Ce taux de 20,5% d'étrangers écroués est-il particulièrement élevé? Au regard des statistiques du ministère de la Justice, ce taux d'extranéité est à un niveau largement inférieur aux 30,8% de 1993 et plus élevé que le minimum de 17,6% atteint en 2012. Le service de presse du ministère explique que « ces évolutions peuvent être dues à la fois aux différentes dynamiques migratoires sur cette période ainsi qu'aux politiques publiques en matière d'incarcération». Dans un article de 2014, Libération expliquait à ce propos: Une chute amorcée au début des années 1990, due en grande partie, selon l'administration pénitentiaire, au fait que les délits liés à l'entrée et au séjour des étrangers («infraction à la législation sur les étrangers») ne font plus l'objet d'une peine d'incarcération.
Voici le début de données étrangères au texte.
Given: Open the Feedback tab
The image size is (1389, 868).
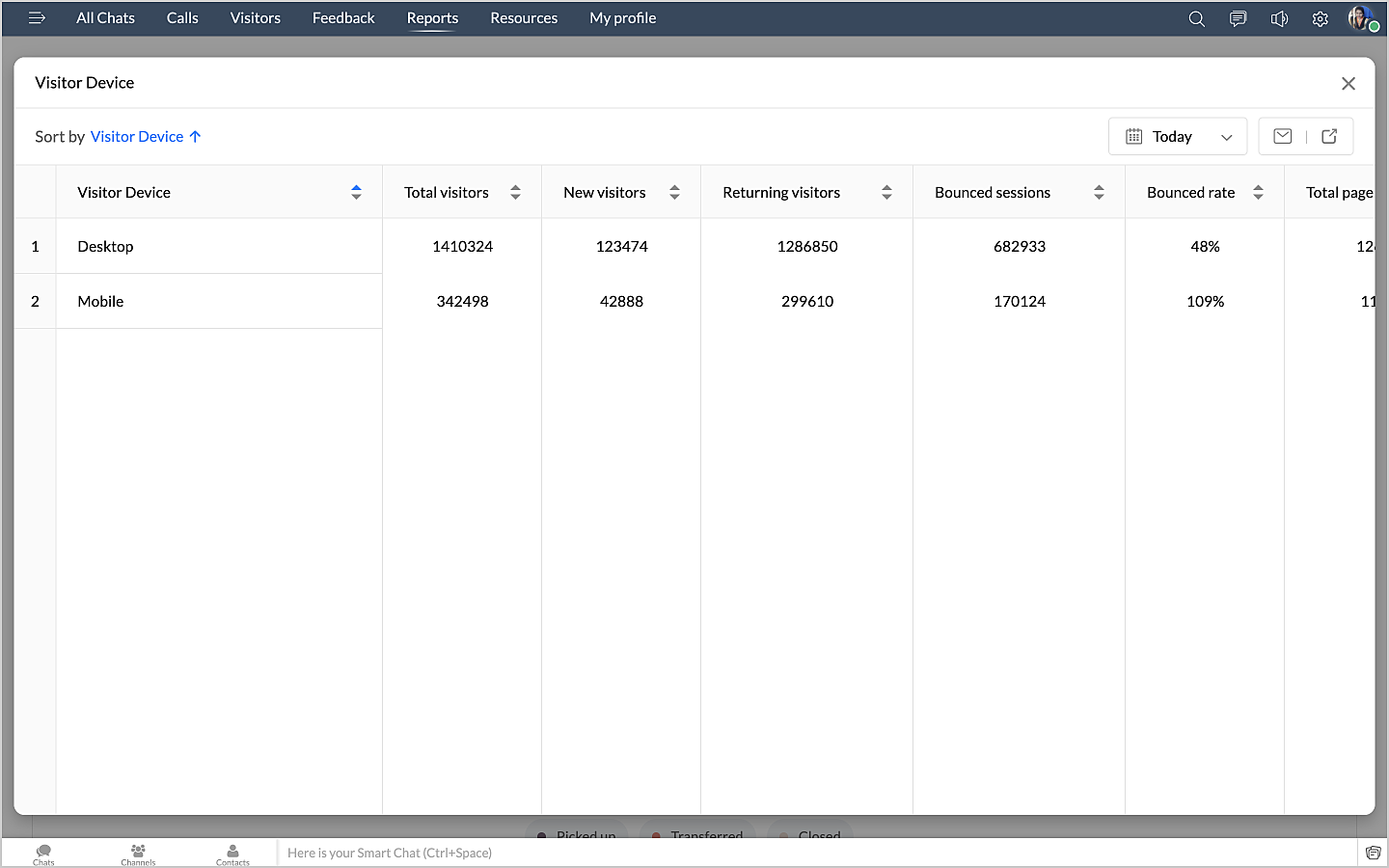Looking at the screenshot, I should click(343, 18).
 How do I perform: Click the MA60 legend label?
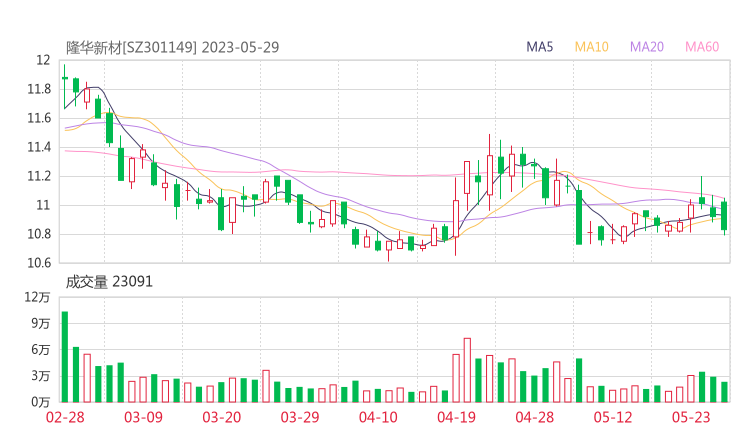[702, 47]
Suite à la découverte du chiffre d'environ 15 000 étrangers détenus en France, le député Guillaume Larrivé a appelé à ce que le ministère définisse «un plan d'expulsion des détenus étrangers», dans une interview à Valeurs Actuelles. On notera qu'il a d'ailleurs changé le titre de l'article en «Je propose un plan d'expulsion des 15 000 détenus étrangers» lors d'une reprise sur son profil Facebook, alors même que cette phrase ne figure pas dans l'entretien. Il y explique qu'il souhaite négocier avec les pays étrangers pour qu'ils incarcèrent leurs propres ressortissants détenus en France et insiste sur le fait que la France manque de 15000 places de prison. Une proposition qui apparaît aussi dans le tweet de Nadine Morano.
Confronté à cette proposition, le ministère de la Justice estime que «le renvoi des étrangers dans leur pays d'origine, pour y purger une peine de prison ne peut pas tenir sur le plan juridique» et justifie:
- Lorsqu'une personne commet un crime ou un délit en France, il est logique qu'elle purge sa peine en France. C'est la base du droit pénal ; c'est le principe dit de territorialité.
- Lorsqu'un Français commet un crime ou un délit à l'étranger, la France le laisse purger sa peine à l'étranger, sauf s'il est condamné à mort ou s'il subit un traitement dégradant C'est une forme de réciprocité que la France doit respecter.
- Quand un étranger commet un délit en France, s'il peut être condamné à des dommages et intérêts son renvoi chez lui compliquerait la donne.